PROMPT - Rewrite the items below as a Markdown table with the columns Row and Line, numbering each line in order and skipping blank lines. Leave the pictures out of your answer.

[Dataset entries]
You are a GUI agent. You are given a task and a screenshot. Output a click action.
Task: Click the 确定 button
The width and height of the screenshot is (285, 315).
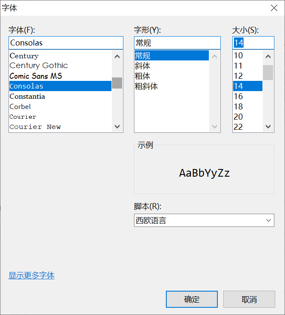pyautogui.click(x=191, y=299)
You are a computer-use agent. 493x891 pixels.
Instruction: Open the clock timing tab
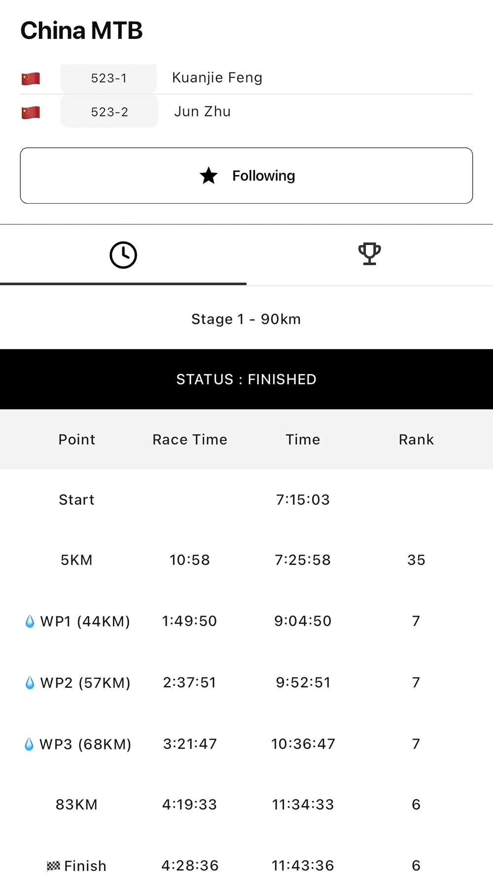(x=123, y=255)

RESULT -
| Row | Line |
|---|---|
| 1 | You are a GUI agent. You are given a task and a screenshot. Output a click action. |
| 2 | Task: Click the 确定 button |
| 3 | The width and height of the screenshot is (285, 315). |
| 4 | pyautogui.click(x=191, y=299) |
| 5 | You are a computer-use agent. 493x891 pixels. |
| 6 | Instruction: Open the clock timing tab |
| 7 | (x=123, y=255) |